▶ Exercise details
Search the material for lines containing the word "will", and copy each one.

▶ Dataset content
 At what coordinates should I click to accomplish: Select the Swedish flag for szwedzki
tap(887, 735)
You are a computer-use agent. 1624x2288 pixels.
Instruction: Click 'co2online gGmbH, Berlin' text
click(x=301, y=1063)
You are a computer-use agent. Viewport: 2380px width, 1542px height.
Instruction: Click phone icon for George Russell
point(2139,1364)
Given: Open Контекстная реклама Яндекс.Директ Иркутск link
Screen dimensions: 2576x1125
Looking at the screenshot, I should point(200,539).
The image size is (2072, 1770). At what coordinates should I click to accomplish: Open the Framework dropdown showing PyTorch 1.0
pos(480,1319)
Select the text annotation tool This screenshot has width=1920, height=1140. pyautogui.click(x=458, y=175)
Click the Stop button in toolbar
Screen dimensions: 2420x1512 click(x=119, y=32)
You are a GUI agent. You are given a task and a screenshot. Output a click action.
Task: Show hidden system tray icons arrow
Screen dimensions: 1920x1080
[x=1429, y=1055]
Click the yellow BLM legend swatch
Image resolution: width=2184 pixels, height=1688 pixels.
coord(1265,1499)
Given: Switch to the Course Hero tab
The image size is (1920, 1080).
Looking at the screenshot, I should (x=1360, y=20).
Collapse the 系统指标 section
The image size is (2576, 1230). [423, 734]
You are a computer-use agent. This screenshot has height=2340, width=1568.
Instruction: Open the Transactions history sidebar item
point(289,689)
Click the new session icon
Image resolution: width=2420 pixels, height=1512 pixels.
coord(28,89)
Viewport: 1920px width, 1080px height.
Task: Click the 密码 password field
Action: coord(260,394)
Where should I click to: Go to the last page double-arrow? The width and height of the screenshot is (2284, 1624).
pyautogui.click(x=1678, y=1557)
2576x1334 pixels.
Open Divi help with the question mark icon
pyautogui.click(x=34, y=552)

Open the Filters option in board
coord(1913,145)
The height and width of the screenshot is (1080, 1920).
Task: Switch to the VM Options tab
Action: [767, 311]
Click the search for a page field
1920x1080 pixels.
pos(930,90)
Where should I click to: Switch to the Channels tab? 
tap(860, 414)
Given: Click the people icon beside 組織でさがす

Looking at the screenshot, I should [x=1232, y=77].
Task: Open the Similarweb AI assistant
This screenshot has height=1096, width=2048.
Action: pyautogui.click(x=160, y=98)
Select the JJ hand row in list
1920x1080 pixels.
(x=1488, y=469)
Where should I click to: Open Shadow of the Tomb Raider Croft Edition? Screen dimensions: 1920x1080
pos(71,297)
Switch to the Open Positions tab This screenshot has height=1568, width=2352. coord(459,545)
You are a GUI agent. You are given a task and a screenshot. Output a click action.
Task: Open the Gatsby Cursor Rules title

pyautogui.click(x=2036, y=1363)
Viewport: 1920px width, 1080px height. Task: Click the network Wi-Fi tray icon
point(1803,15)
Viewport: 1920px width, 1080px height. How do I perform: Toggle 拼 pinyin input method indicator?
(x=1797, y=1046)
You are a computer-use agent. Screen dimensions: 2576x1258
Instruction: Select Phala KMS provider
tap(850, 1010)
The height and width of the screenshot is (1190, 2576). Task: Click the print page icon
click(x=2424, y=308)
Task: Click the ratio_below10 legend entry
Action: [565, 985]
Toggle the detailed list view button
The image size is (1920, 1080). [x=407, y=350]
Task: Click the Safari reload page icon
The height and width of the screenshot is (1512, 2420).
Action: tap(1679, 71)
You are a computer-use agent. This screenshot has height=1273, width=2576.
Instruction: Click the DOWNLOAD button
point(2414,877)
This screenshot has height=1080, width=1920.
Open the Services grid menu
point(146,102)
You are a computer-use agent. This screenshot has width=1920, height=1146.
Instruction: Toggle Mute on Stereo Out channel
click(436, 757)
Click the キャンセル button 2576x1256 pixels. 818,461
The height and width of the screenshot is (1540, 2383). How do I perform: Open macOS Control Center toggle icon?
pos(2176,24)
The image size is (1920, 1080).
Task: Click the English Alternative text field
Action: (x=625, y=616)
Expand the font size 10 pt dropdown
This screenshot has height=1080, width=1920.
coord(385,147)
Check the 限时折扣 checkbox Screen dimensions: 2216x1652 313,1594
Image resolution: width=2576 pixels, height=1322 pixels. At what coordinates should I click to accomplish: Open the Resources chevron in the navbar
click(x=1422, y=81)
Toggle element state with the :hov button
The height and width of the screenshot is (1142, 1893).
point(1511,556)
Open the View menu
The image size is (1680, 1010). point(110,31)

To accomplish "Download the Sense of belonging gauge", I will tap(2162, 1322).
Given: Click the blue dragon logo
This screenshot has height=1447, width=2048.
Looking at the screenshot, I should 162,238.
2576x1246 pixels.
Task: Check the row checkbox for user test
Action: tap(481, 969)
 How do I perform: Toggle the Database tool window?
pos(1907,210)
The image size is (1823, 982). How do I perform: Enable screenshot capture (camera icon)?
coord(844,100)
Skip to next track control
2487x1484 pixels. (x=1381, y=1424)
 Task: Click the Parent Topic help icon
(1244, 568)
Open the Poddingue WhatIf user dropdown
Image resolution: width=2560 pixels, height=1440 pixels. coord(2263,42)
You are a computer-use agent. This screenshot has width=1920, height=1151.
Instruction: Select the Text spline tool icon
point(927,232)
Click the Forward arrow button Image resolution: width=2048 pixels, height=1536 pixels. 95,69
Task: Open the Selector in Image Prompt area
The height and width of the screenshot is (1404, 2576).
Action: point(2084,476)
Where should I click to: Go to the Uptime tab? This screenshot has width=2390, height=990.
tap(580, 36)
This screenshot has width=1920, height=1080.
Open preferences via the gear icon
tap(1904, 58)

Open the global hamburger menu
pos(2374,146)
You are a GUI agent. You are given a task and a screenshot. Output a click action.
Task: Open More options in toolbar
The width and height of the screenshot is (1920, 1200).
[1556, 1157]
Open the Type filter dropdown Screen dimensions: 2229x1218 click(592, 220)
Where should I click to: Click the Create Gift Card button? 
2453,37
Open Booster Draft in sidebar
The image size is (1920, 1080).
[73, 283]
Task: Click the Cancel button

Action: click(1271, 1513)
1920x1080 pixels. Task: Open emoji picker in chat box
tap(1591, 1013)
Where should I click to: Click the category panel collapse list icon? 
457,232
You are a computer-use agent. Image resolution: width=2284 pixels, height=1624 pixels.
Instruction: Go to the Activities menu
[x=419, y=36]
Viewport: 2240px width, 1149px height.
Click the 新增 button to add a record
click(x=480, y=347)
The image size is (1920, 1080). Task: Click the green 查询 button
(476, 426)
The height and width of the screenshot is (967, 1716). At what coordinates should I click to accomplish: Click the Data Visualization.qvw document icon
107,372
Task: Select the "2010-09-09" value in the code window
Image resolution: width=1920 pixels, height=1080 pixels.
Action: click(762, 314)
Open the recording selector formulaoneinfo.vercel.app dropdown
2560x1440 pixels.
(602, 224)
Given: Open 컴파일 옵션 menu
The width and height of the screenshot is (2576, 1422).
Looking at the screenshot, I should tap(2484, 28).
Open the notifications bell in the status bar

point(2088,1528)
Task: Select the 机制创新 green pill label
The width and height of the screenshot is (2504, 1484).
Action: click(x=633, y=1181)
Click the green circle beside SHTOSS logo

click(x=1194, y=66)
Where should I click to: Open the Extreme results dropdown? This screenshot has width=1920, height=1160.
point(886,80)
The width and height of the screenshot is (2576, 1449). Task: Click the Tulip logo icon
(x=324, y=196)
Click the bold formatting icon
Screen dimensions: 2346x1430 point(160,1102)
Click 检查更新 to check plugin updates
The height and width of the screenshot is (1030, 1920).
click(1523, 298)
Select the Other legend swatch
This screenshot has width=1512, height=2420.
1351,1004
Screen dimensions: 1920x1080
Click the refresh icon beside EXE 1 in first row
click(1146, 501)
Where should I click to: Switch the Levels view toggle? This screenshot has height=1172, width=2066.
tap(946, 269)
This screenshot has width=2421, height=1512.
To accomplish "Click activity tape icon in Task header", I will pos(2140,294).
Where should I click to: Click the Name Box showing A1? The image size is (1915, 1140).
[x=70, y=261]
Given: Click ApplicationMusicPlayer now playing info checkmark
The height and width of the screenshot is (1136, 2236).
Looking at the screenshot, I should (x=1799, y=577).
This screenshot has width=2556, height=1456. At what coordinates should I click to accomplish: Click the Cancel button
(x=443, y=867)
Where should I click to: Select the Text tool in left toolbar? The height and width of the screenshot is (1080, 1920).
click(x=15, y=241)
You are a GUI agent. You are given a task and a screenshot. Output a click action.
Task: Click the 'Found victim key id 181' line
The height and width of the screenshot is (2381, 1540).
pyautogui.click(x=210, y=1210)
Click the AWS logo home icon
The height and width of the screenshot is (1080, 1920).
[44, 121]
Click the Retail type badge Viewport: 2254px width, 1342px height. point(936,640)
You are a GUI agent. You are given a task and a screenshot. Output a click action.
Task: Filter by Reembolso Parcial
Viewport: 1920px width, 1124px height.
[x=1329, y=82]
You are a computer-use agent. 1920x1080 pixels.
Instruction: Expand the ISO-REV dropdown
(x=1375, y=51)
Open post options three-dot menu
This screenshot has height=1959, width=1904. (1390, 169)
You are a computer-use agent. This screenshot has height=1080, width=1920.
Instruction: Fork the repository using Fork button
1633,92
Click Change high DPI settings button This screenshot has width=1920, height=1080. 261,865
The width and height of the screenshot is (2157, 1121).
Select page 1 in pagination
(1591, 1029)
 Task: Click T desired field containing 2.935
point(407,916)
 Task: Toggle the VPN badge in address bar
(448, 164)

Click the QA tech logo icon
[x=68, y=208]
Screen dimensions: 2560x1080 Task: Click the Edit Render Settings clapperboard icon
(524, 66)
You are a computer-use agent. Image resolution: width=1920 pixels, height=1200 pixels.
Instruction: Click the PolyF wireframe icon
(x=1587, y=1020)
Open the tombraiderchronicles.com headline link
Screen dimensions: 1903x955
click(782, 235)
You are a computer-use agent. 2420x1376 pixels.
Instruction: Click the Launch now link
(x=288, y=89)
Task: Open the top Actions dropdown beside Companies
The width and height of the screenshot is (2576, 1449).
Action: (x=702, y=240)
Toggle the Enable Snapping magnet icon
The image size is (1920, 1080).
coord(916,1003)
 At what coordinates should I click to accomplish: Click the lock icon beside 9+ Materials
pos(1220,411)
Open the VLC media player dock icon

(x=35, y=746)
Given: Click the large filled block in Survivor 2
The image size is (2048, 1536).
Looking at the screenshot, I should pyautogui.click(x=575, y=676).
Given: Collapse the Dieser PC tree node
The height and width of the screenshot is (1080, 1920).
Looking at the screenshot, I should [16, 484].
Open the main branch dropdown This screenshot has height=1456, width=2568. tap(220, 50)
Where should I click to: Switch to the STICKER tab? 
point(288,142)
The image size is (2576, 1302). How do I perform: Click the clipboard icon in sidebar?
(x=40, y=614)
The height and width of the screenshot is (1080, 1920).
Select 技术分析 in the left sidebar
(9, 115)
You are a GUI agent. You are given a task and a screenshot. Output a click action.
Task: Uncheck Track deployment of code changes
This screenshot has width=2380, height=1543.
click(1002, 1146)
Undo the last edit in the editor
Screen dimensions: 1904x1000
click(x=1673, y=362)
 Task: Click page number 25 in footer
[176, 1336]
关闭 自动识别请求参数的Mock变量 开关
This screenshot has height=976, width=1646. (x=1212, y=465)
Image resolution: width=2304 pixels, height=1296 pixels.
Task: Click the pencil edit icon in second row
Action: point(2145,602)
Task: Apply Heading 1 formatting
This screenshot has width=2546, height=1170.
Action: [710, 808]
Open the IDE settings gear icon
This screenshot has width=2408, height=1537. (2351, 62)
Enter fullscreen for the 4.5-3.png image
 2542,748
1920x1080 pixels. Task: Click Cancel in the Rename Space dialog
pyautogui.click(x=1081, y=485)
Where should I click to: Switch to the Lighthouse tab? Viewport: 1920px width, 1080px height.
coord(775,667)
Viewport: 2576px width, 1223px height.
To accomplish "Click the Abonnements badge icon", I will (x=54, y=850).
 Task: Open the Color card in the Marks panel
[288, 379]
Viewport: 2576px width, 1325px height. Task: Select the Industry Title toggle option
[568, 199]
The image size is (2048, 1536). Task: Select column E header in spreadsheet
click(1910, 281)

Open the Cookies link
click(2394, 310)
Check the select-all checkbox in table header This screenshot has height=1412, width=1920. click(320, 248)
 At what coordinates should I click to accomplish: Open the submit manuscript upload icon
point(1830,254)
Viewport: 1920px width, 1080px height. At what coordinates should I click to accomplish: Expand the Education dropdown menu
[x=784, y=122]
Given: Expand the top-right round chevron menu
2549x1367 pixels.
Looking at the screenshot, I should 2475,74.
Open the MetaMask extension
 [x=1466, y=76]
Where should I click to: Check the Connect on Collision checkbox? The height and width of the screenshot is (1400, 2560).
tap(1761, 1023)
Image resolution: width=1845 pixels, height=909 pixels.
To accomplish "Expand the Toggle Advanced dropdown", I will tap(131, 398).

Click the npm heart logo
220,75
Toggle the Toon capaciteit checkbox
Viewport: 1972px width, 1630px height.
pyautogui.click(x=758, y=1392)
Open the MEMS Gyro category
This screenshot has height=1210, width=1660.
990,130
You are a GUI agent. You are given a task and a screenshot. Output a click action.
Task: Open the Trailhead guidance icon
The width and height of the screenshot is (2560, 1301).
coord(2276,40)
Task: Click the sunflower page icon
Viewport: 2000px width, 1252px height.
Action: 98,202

▶ Answer for this exercise
To accomplish "Download the Sense of belonging gauge", I will tap(2162, 1322).
To accomplish "Click activity tape icon in Task header", I will pos(2140,294).
To accomplish "Click the Abonnements badge icon", I will (x=54, y=850).
To accomplish "Expand the Toggle Advanced dropdown", I will tap(131, 398).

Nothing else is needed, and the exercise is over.